BEGIN

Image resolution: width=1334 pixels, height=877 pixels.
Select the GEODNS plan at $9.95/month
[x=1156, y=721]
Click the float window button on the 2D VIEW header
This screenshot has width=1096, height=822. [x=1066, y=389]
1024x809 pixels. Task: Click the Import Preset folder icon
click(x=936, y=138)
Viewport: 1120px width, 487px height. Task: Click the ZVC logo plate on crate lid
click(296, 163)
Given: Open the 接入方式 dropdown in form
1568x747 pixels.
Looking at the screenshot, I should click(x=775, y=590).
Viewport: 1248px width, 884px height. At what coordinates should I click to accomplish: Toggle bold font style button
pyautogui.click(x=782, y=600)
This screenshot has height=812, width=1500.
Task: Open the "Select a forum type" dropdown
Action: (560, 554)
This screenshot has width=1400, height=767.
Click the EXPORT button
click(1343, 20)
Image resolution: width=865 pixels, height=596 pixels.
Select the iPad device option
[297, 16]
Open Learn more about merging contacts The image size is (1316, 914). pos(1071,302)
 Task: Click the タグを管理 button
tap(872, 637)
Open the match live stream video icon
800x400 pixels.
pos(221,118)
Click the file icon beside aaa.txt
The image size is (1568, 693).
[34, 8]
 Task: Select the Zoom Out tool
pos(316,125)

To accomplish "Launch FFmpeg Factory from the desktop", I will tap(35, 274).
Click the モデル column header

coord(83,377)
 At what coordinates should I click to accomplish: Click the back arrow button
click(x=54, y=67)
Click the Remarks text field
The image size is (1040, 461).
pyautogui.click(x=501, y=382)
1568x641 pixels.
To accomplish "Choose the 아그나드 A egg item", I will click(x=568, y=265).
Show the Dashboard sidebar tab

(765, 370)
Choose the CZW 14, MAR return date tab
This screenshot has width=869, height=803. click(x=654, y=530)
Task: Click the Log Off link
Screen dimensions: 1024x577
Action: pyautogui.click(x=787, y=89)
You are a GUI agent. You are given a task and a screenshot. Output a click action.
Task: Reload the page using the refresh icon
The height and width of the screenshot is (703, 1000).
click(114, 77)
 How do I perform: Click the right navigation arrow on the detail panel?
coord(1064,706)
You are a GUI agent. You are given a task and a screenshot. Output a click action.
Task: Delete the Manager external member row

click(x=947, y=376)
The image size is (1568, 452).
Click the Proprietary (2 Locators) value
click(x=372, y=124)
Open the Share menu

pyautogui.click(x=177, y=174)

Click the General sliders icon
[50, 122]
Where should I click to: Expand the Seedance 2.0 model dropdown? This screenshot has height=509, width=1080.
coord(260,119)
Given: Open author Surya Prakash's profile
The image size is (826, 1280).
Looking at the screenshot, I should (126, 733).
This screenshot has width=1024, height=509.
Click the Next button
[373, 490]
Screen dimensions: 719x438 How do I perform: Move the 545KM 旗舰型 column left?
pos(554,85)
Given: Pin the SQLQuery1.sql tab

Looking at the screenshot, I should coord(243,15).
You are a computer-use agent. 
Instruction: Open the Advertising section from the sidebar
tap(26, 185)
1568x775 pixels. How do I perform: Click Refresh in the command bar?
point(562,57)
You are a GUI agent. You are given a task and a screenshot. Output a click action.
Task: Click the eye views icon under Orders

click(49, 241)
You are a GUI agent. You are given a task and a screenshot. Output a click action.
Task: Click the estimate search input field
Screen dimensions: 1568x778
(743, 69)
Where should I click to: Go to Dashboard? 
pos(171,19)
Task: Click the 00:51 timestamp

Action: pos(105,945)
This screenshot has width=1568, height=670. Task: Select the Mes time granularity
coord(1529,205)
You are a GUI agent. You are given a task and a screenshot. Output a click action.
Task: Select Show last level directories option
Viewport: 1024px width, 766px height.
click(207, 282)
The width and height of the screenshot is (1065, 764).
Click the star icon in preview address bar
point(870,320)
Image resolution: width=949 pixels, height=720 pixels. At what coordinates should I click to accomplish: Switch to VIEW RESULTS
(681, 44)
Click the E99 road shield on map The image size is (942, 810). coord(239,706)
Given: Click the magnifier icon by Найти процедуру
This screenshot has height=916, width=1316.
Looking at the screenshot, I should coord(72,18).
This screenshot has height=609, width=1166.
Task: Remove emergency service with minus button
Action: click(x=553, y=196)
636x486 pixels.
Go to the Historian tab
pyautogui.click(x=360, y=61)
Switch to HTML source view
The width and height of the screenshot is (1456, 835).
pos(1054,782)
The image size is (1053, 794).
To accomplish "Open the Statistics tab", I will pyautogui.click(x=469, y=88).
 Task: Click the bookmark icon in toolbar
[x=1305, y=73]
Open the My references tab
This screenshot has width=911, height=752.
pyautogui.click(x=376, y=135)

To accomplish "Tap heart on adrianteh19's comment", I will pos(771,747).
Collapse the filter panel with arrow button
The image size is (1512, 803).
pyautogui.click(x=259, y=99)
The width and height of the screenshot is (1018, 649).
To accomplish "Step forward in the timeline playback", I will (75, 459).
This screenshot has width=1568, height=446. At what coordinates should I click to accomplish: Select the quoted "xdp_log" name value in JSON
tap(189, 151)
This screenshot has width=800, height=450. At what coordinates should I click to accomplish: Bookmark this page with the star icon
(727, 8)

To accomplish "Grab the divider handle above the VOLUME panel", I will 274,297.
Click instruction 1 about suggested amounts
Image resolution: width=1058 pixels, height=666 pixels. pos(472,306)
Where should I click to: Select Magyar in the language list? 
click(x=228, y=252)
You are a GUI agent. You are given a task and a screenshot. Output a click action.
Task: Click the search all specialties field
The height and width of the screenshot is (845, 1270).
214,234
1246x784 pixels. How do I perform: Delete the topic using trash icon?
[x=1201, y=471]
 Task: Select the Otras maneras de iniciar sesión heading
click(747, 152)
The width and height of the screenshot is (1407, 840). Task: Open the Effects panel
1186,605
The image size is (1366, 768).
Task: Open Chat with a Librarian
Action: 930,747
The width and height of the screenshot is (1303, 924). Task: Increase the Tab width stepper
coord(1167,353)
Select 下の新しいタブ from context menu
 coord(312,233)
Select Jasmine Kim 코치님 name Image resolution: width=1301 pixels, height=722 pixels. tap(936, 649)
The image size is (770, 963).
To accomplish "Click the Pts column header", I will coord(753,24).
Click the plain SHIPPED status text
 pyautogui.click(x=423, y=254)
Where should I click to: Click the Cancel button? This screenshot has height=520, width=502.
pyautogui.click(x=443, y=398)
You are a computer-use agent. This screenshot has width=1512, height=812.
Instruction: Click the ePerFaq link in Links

END

**What is needed:** Transcribe the full set of records precisely.

**Result for this exercise:**
Image resolution: width=1334 pixels, height=877 pixels.
Select the GEODNS plan at $9.95/month
[x=1156, y=721]
Click the float window button on the 2D VIEW header
This screenshot has width=1096, height=822. [x=1066, y=389]
1024x809 pixels. Task: Click the Import Preset folder icon
click(x=936, y=138)
Viewport: 1120px width, 487px height. Task: Click the ZVC logo plate on crate lid
click(296, 163)
Given: Open the 接入方式 dropdown in form
1568x747 pixels.
Looking at the screenshot, I should click(x=775, y=590).
Viewport: 1248px width, 884px height. At what coordinates should I click to accomplish: Toggle bold font style button
pyautogui.click(x=782, y=600)
This screenshot has height=812, width=1500.
Task: Open the "Select a forum type" dropdown
Action: (560, 554)
This screenshot has width=1400, height=767.
Click the EXPORT button
click(1343, 20)
Image resolution: width=865 pixels, height=596 pixels.
Select the iPad device option
[297, 16]
Open Learn more about merging contacts The image size is (1316, 914). pos(1071,302)
 Task: Click the タグを管理 button
tap(872, 637)
Open the match live stream video icon
800x400 pixels.
pos(221,118)
Click the file icon beside aaa.txt
The image size is (1568, 693).
[34, 8]
 Task: Select the Zoom Out tool
pos(316,125)

To accomplish "Launch FFmpeg Factory from the desktop", I will tap(35, 274).
Click the モデル column header

coord(83,377)
 At what coordinates should I click to accomplish: Click the back arrow button
click(x=54, y=67)
Click the Remarks text field
The image size is (1040, 461).
pyautogui.click(x=501, y=382)
1568x641 pixels.
To accomplish "Choose the 아그나드 A egg item", I will click(x=568, y=265).
Show the Dashboard sidebar tab

(765, 370)
Choose the CZW 14, MAR return date tab
This screenshot has width=869, height=803. click(x=654, y=530)
Task: Click the Log Off link
Screen dimensions: 1024x577
Action: pyautogui.click(x=787, y=89)
You are a GUI agent. You are given a task and a screenshot. Output a click action.
Task: Reload the page using the refresh icon
The height and width of the screenshot is (703, 1000).
click(114, 77)
 How do I perform: Click the right navigation arrow on the detail panel?
coord(1064,706)
You are a GUI agent. You are given a task and a screenshot. Output a click action.
Task: Delete the Manager external member row

click(x=947, y=376)
The image size is (1568, 452).
Click the Proprietary (2 Locators) value
click(x=372, y=124)
Open the Share menu

pyautogui.click(x=177, y=174)

Click the General sliders icon
[50, 122]
Where should I click to: Expand the Seedance 2.0 model dropdown? This screenshot has height=509, width=1080.
coord(260,119)
Given: Open author Surya Prakash's profile
The image size is (826, 1280).
Looking at the screenshot, I should (126, 733).
This screenshot has width=1024, height=509.
Click the Next button
[373, 490]
Screen dimensions: 719x438 How do I perform: Move the 545KM 旗舰型 column left?
pos(554,85)
Given: Pin the SQLQuery1.sql tab

Looking at the screenshot, I should coord(243,15).
You are a computer-use agent. 
Instruction: Open the Advertising section from the sidebar
tap(26, 185)
1568x775 pixels. How do I perform: Click Refresh in the command bar?
point(562,57)
You are a GUI agent. You are given a task and a screenshot. Output a click action.
Task: Click the eye views icon under Orders

click(49, 241)
You are a GUI agent. You are given a task and a screenshot. Output a click action.
Task: Click the estimate search input field
Screen dimensions: 1568x778
(743, 69)
Where should I click to: Go to Dashboard? 
pos(171,19)
Task: Click the 00:51 timestamp

Action: pos(105,945)
This screenshot has width=1568, height=670. Task: Select the Mes time granularity
coord(1529,205)
You are a GUI agent. You are given a task and a screenshot. Output a click action.
Task: Select Show last level directories option
Viewport: 1024px width, 766px height.
click(207, 282)
The width and height of the screenshot is (1065, 764).
Click the star icon in preview address bar
point(870,320)
Image resolution: width=949 pixels, height=720 pixels. At what coordinates should I click to accomplish: Switch to VIEW RESULTS
(681, 44)
Click the E99 road shield on map The image size is (942, 810). coord(239,706)
Given: Click the magnifier icon by Найти процедуру
This screenshot has height=916, width=1316.
Looking at the screenshot, I should coord(72,18).
This screenshot has height=609, width=1166.
Task: Remove emergency service with minus button
Action: click(x=553, y=196)
636x486 pixels.
Go to the Historian tab
pyautogui.click(x=360, y=61)
Switch to HTML source view
The width and height of the screenshot is (1456, 835).
pos(1054,782)
The image size is (1053, 794).
To accomplish "Open the Statistics tab", I will pyautogui.click(x=469, y=88).
 Task: Click the bookmark icon in toolbar
[x=1305, y=73]
Open the My references tab
This screenshot has width=911, height=752.
pyautogui.click(x=376, y=135)

To accomplish "Tap heart on adrianteh19's comment", I will pos(771,747).
Collapse the filter panel with arrow button
The image size is (1512, 803).
pyautogui.click(x=259, y=99)
The width and height of the screenshot is (1018, 649).
To accomplish "Step forward in the timeline playback", I will (75, 459).
This screenshot has width=1568, height=446. At what coordinates should I click to accomplish: Select the quoted "xdp_log" name value in JSON
tap(189, 151)
This screenshot has width=800, height=450. At what coordinates should I click to accomplish: Bookmark this page with the star icon
(727, 8)

To accomplish "Grab the divider handle above the VOLUME panel", I will 274,297.
Click instruction 1 about suggested amounts
Image resolution: width=1058 pixels, height=666 pixels. pos(472,306)
Where should I click to: Select Magyar in the language list? 
click(x=228, y=252)
You are a GUI agent. You are given a task and a screenshot. Output a click action.
Task: Click the search all specialties field
The height and width of the screenshot is (845, 1270).
214,234
1246x784 pixels. How do I perform: Delete the topic using trash icon?
[x=1201, y=471]
 Task: Select the Otras maneras de iniciar sesión heading
click(747, 152)
The width and height of the screenshot is (1407, 840). Task: Open the Effects panel
1186,605
The image size is (1366, 768).
Task: Open Chat with a Librarian
Action: 930,747
The width and height of the screenshot is (1303, 924). Task: Increase the Tab width stepper
coord(1167,353)
Select 下の新しいタブ from context menu
 coord(312,233)
Select Jasmine Kim 코치님 name Image resolution: width=1301 pixels, height=722 pixels. tap(936, 649)
The image size is (770, 963).
To accomplish "Click the Pts column header", I will coord(753,24).
Click the plain SHIPPED status text
 pyautogui.click(x=423, y=254)
Where should I click to: Click the Cancel button? This screenshot has height=520, width=502.
pyautogui.click(x=443, y=398)
You are a computer-use agent. This screenshot has width=1512, height=812.
Instruction: Click the ePerFaq link in Links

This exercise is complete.